3.1 Revista Rosa Cruz: entre cruzes e rosas

3.1.2 Cruz e Sousa: uma homenagem, uma estratégia

No que se refere ao surgimento da revista Rosa Cruz, encontramos mais notícias por meio da publicação de Tavares Bastos (1969), do livro O Simbolismo no Brasil e outros escritos, no qual reúne diferentes trabalhos de diversas épocas em memória dos escritores simbolistas, com quem teve convivência, considerando-se, portanto, um ―sobrevivente tardio de um pequeno grupo de discípulos de Cruz e Souza, formado em torno da figura inconfundível de Saturnino Meirelles, [...]‖ (BASTOS, 1969, p.5).
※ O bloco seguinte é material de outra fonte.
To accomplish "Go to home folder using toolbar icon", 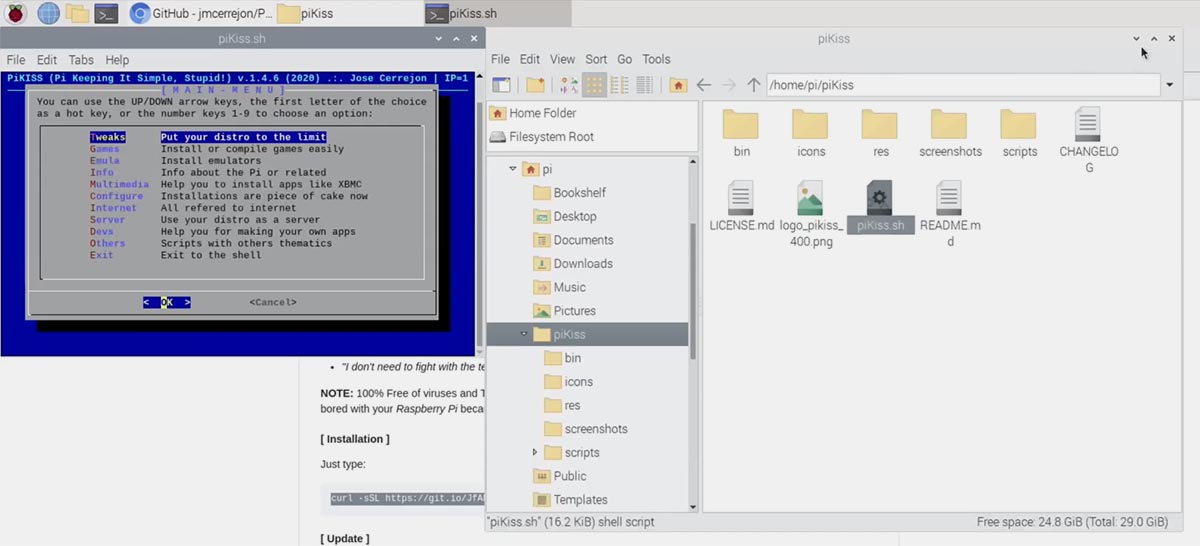I will (678, 86).
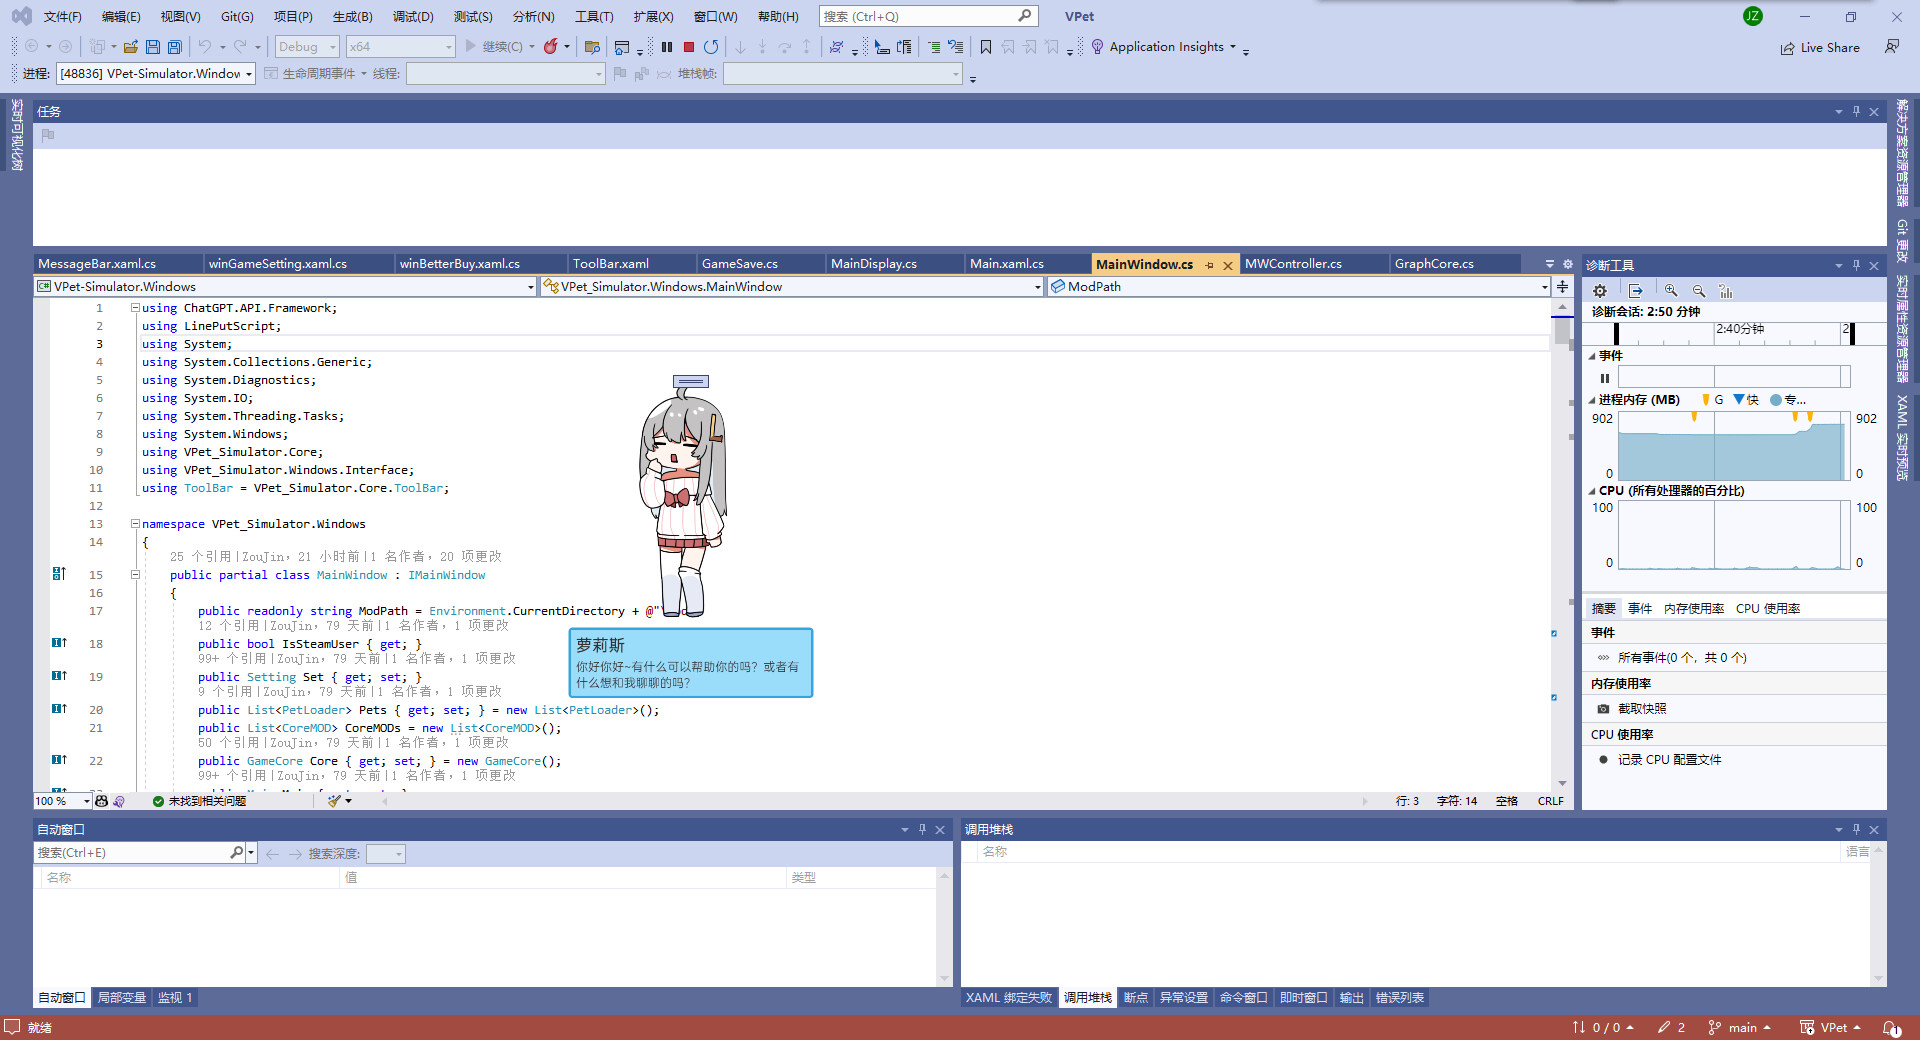Toggle the pin on the 任务 panel
The image size is (1920, 1040).
tap(1857, 111)
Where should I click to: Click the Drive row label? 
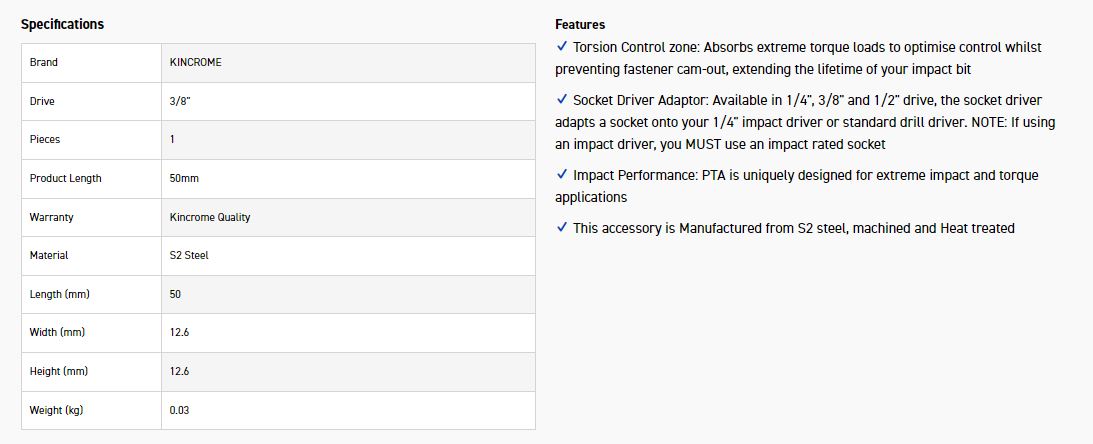(x=43, y=101)
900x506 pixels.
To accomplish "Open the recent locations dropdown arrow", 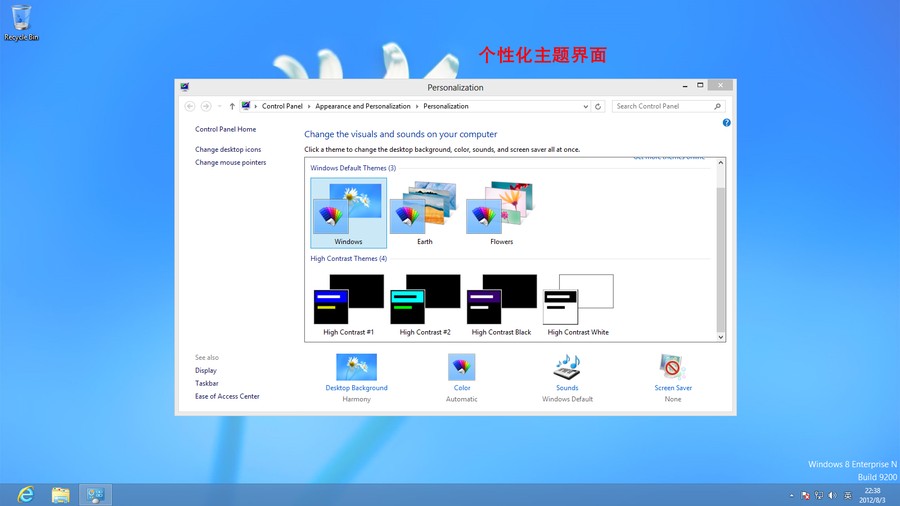I will pyautogui.click(x=219, y=106).
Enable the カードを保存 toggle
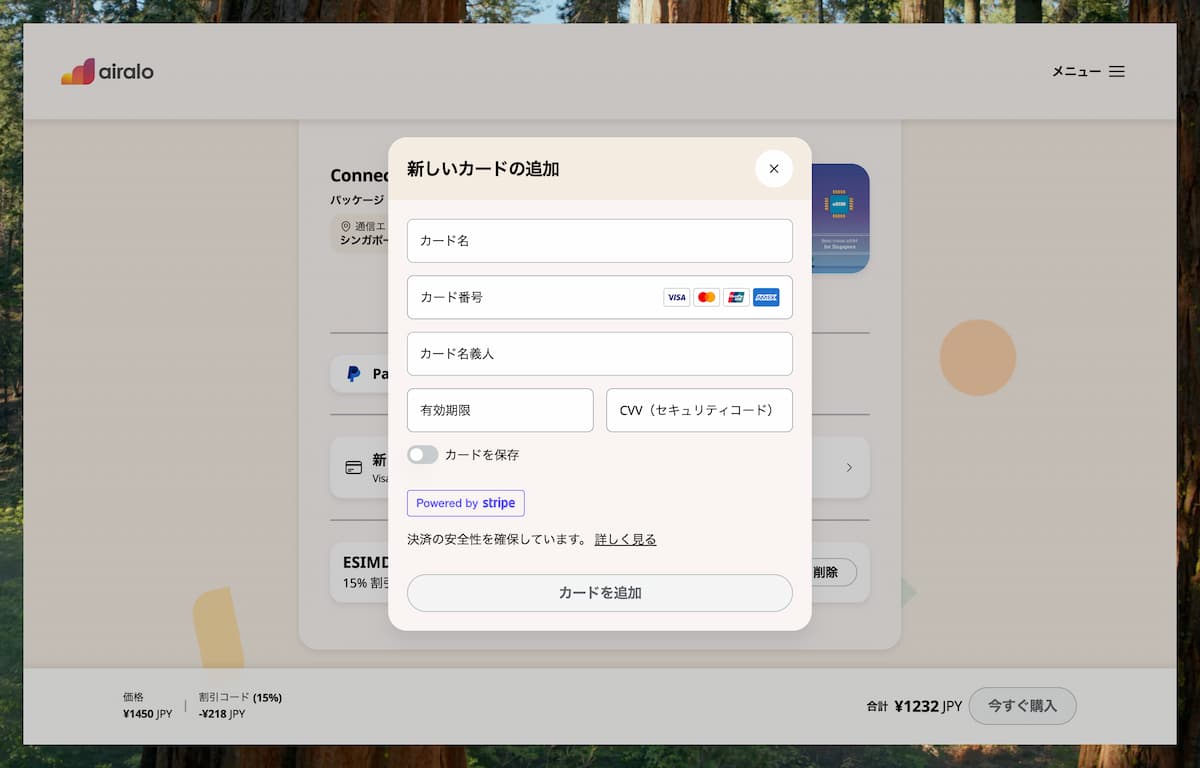Screen dimensions: 1200x768 423,455
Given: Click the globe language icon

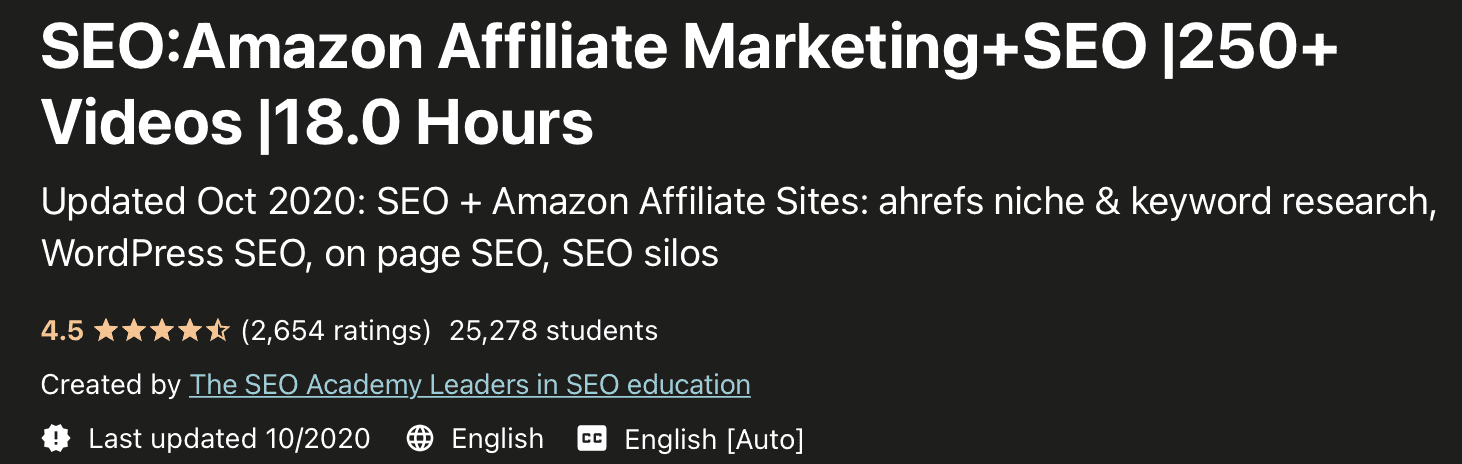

Neste livro, Tavares Bastos traz o texto Como surgiram os místicos da Rosa-Cruz, publicado pela primeira vez no Jornal do Comércio (RJ), em 14 de março de 1937. Neste artigo, o autor conta a história do surgimento da revista, disserta sobre sua organização e faz referência honrosa ao seu diretor Saturnino de Meirelles, transcrevendo-lhe cartas, nas quais Saturnino de Meirelles desabafa sobre as dificuldades em manter a revista Rosa-Cruz em circulação.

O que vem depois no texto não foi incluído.